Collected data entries
____
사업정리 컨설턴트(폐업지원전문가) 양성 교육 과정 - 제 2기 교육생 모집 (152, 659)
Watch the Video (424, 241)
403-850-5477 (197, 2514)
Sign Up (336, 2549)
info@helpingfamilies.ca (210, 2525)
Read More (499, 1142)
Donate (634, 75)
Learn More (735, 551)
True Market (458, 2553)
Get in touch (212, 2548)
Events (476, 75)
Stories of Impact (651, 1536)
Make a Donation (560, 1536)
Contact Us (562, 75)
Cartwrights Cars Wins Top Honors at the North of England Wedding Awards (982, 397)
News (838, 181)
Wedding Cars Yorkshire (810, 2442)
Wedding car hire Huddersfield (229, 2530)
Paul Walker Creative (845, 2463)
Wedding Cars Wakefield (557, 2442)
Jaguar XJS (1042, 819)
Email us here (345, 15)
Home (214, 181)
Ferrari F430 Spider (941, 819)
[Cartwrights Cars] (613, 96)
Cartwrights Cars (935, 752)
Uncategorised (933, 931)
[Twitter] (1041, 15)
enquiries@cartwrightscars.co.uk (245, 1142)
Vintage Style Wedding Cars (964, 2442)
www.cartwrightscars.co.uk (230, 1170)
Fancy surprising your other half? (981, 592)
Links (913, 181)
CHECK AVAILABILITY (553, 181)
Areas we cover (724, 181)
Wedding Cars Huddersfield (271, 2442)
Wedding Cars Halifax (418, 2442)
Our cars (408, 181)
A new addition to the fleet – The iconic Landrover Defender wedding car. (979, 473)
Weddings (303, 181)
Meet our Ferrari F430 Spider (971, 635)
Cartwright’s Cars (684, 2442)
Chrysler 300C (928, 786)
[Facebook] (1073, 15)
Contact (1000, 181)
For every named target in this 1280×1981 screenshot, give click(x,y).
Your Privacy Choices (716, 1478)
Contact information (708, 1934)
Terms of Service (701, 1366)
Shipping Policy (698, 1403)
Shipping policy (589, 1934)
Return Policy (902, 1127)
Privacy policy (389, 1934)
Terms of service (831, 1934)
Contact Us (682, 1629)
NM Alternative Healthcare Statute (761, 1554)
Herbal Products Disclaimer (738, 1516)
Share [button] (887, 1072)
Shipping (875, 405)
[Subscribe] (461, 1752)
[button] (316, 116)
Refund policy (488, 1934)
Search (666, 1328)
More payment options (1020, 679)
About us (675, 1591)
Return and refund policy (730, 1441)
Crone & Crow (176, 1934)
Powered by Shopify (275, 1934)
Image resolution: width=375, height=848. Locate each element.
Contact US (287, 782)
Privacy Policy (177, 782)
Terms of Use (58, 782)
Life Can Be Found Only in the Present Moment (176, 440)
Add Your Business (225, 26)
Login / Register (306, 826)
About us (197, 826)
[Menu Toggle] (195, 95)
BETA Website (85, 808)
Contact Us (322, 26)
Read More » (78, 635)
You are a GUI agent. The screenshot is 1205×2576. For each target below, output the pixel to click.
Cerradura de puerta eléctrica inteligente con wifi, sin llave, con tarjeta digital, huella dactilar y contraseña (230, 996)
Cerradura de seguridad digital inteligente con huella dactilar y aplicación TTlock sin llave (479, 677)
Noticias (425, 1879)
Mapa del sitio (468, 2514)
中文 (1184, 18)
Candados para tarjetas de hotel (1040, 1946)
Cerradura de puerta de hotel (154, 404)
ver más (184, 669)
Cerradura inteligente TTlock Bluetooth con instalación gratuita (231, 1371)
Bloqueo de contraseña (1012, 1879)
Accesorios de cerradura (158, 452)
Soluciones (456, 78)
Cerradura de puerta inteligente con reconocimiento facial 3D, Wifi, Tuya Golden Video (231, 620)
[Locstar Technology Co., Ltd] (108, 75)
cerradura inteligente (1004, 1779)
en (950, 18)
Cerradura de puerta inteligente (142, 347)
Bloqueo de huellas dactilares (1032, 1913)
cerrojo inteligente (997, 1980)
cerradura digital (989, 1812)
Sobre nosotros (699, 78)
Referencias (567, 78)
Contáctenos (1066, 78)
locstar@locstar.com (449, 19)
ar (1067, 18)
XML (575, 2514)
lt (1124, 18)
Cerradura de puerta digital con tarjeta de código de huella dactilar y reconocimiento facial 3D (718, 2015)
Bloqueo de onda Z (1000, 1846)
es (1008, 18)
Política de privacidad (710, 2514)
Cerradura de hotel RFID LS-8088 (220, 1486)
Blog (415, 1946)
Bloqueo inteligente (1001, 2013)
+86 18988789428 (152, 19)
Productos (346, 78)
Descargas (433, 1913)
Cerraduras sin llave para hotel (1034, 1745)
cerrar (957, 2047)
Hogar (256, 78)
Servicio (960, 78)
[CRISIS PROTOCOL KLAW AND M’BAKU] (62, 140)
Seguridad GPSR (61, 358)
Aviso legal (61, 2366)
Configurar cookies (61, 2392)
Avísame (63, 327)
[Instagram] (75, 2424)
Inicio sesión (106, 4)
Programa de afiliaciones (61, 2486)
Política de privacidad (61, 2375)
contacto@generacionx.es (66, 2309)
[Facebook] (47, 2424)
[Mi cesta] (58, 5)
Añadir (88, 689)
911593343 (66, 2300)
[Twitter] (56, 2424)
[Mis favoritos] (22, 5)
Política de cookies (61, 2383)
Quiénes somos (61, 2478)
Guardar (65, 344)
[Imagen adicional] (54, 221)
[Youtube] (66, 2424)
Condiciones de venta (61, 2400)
____
→ Activity: Write out the records exactly, starting at the first line and stopping after the line that contains "Wedding Cars Huddersfield (271, 2442)".

→ Exercise output:
사업정리 컨설턴트(폐업지원전문가) 양성 교육 과정 - 제 2기 교육생 모집 (152, 659)
Watch the Video (424, 241)
403-850-5477 (197, 2514)
Sign Up (336, 2549)
info@helpingfamilies.ca (210, 2525)
Read More (499, 1142)
Donate (634, 75)
Learn More (735, 551)
True Market (458, 2553)
Get in touch (212, 2548)
Events (476, 75)
Stories of Impact (651, 1536)
Make a Donation (560, 1536)
Contact Us (562, 75)
Cartwrights Cars Wins Top Honors at the North of England Wedding Awards (982, 397)
News (838, 181)
Wedding Cars Yorkshire (810, 2442)
Wedding car hire Huddersfield (229, 2530)
Paul Walker Creative (845, 2463)
Wedding Cars Wakefield (557, 2442)
Jaguar XJS (1042, 819)
Email us here (345, 15)
Home (214, 181)
Ferrari F430 Spider (941, 819)
[Cartwrights Cars] (613, 96)
Cartwrights Cars (935, 752)
Uncategorised (933, 931)
[Twitter] (1041, 15)
enquiries@cartwrightscars.co.uk (245, 1142)
Vintage Style Wedding Cars (964, 2442)
www.cartwrightscars.co.uk (230, 1170)
Fancy surprising your other half? (981, 592)
Links (913, 181)
CHECK AVAILABILITY (553, 181)
Areas we cover (724, 181)
Wedding Cars Huddersfield (271, 2442)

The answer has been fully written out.